A recuperação ética, argamassa para qualquer reforma política substantiva, tem que se dar no plano "aristotélico" de novos hábitos, generalizados, e do compromisso com a moralidade pública, separando o público do privado.

Essa mudança não virá pela ação de "cruzados especiais", depositários de uma suposta "reserva moral da nação", virgens a proteger o fogo sagrado e perene da deusa Vesta, a da límpida pureza. Nem dependerá de paladinos que se arvoram em "palmatória do mundo". O resgate da grandeza na política não será consolidado a partir do caráter individual de cada um, por mais notável que seja, como um certo "udenismo" de nossa cultura partidária pré-64 proclamou.

A atitude pessoal é um ponto de alinhavo do tecido, sem dúvida, mas não o compõe inteiro. Reconhecer e corrigir erros ou não subornar o guarda da esquina são atitudes meritórias, mas não incidem sobre o desvio de milhões dos cofres públicos perpetrado por quadrilhas do colarinho-branco.
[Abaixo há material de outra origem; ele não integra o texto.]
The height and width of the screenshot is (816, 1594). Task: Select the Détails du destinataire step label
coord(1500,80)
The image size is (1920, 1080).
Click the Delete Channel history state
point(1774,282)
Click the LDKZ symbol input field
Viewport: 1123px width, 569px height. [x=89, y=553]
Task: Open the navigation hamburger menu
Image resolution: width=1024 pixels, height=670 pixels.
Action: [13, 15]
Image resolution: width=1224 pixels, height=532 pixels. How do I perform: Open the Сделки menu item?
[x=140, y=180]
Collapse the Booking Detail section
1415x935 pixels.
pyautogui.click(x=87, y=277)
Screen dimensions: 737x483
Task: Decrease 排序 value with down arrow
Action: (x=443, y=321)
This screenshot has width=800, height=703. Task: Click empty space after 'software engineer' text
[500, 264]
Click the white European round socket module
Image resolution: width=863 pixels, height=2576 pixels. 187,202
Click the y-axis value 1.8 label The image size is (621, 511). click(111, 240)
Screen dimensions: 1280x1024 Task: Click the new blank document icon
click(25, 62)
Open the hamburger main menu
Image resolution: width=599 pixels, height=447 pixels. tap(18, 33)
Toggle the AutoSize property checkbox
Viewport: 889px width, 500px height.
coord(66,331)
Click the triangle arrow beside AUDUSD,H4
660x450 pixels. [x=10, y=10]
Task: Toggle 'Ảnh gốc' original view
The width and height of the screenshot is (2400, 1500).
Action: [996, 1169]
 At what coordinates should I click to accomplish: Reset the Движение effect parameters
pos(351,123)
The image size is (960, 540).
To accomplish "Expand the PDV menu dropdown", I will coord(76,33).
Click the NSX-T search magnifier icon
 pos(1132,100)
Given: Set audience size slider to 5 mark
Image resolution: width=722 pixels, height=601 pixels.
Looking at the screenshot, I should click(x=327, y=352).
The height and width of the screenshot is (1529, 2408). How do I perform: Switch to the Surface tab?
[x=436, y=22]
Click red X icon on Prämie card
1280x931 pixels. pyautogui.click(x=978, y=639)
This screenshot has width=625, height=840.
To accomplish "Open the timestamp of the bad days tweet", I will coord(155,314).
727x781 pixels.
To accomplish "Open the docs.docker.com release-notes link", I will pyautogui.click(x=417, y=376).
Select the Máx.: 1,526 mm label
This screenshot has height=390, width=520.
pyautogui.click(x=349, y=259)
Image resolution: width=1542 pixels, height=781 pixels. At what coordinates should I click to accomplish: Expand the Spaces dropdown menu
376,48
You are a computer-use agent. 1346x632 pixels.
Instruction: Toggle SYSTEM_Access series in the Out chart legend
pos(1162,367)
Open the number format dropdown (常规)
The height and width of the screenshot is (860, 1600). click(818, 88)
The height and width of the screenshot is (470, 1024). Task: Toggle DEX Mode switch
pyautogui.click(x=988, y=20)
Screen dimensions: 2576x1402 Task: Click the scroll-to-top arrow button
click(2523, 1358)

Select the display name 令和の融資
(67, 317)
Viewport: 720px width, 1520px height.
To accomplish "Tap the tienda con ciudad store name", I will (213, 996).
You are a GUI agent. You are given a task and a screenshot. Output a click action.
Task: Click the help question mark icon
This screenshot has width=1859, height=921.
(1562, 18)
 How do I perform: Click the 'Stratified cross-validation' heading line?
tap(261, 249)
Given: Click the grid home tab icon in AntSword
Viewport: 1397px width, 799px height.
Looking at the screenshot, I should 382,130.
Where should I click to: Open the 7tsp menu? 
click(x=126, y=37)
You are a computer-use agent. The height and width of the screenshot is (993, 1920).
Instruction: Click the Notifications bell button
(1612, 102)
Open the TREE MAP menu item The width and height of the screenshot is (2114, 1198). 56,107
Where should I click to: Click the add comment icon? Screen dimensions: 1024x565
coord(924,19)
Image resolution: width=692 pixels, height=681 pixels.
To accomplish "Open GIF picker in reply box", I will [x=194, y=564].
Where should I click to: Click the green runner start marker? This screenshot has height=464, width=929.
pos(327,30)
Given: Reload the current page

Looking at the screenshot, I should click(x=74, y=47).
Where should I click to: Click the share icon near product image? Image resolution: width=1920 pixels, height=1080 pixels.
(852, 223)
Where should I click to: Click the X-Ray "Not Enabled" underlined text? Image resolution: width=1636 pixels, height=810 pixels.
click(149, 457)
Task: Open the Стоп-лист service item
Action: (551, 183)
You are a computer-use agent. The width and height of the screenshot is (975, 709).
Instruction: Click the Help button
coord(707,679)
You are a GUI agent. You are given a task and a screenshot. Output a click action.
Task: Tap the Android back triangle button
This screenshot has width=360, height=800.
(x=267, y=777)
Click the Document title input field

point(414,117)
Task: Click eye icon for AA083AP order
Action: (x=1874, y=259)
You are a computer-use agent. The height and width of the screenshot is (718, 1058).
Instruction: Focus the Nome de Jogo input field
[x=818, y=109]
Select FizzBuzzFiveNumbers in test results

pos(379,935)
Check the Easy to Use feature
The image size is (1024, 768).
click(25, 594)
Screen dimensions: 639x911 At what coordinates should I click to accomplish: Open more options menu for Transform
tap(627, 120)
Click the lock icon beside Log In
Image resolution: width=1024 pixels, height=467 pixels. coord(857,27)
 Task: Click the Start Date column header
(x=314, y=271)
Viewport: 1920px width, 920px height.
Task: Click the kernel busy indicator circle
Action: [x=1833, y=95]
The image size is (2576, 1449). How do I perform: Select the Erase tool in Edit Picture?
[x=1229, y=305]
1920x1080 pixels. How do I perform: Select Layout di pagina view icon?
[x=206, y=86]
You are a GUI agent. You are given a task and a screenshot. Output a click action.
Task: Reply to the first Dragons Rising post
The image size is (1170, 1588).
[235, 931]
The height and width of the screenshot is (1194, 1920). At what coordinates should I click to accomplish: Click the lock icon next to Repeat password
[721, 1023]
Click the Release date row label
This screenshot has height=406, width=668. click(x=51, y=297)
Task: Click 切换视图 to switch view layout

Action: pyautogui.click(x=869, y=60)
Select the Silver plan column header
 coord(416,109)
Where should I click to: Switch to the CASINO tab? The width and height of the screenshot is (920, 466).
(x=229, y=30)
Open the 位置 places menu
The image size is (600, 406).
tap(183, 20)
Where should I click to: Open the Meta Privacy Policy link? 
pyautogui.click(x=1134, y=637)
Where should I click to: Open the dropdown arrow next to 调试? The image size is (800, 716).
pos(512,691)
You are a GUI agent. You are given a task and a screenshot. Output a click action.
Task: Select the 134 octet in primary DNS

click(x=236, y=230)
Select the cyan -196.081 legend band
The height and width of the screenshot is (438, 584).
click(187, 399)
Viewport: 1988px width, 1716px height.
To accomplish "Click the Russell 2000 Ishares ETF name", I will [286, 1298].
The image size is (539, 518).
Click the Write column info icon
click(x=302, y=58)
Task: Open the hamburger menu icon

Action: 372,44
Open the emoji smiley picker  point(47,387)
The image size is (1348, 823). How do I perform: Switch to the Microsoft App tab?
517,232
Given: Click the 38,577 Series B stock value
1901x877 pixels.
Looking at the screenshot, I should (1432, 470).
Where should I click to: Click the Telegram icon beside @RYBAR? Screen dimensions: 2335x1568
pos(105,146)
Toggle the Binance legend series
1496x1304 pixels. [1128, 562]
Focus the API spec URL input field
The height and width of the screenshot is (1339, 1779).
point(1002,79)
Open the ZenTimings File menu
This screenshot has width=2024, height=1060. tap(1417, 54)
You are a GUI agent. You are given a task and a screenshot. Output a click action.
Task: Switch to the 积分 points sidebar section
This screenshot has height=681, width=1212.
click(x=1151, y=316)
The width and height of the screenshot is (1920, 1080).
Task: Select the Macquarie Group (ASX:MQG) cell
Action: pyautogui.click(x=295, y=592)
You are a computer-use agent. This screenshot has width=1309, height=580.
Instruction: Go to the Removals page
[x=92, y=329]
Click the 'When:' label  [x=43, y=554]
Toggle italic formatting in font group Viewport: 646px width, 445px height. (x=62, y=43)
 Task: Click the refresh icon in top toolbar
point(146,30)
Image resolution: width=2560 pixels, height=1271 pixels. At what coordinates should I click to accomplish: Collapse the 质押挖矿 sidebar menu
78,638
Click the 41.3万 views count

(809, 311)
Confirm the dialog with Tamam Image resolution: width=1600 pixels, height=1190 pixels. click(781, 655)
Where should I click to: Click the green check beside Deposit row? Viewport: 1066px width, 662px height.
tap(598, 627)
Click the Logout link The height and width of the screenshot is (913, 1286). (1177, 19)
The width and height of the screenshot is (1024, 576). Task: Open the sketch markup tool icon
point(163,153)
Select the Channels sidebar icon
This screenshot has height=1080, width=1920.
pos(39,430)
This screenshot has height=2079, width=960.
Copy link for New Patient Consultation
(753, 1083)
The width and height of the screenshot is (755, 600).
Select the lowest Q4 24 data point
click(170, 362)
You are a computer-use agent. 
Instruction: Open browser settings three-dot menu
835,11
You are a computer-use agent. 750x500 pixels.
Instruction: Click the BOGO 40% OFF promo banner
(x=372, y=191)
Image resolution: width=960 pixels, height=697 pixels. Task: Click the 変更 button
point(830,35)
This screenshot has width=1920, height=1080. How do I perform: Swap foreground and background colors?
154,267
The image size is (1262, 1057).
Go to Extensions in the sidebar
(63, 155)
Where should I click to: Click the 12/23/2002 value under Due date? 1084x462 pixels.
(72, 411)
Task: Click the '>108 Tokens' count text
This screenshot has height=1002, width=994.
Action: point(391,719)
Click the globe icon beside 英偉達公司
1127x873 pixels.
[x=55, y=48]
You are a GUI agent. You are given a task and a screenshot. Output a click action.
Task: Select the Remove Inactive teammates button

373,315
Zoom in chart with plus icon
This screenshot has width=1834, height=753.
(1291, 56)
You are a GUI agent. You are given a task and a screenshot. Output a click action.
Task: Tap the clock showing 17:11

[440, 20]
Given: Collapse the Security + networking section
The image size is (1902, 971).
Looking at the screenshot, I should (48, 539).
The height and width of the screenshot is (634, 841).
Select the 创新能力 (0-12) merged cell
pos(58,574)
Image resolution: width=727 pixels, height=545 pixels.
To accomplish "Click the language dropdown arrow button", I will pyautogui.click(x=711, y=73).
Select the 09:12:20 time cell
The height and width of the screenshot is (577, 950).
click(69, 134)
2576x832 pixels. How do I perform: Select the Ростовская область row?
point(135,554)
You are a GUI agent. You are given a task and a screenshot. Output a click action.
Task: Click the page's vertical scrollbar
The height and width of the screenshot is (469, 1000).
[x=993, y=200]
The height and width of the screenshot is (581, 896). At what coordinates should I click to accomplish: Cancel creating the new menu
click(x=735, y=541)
Para mudar os nossos costumes políticos vigentes - do carreirismo, do paternalismo despolitizador, da oligarquização, da lucratividade máxima como êmulo e da hipocrisia -, é necessário um amplo movimento da cidadania, de fora para dentro das instâncias de poder, da sociedade para o Estado, envolvendo entidades, partidos, igrejas e lideranças de diferentes segmentos.

Que da opinião crítica dos diversos públicos, das várias opiniões publicadas e, quem sabe, de uma opinião pública consolidada em torno de uma plataforma mínima, republicana e democrática, se chegue a um novo patamar das relações políticas no Brasil.

Não se trata, aqui, de uma revolução nas relações de produção capitalistas, mas de reformas que garantam avanços no controle social para reduzir a corrupção sistêmica.Isso implica, necessariamente, o combate tenaz a vícios políticos aqui realimentados há mais de um século.

O que se impõe agora tem como base o trinômio participação, austeridade e transparência. Para tornar cotidianos os princípios constitucionais da administração pública direta e indireta dos Poderes da União, dos Estados, do Distrito Federal e dos municípios: legalidade, impessoalidade, moralidade, publicidade e eficiência.

Simples assim. E difícil, mas possível e necessário.

Francisco Rodrigues de Alencar Filho , 59, licenciado em história pela UFF (Universidade Federal Fluminense) e mestre em educação pela FGV, é deputado federal pelo PSOL-RJ e professor de prática do ensino de história da Faculdade de Educação da UFRJ (Universidade Federal do Rio de Janeiro).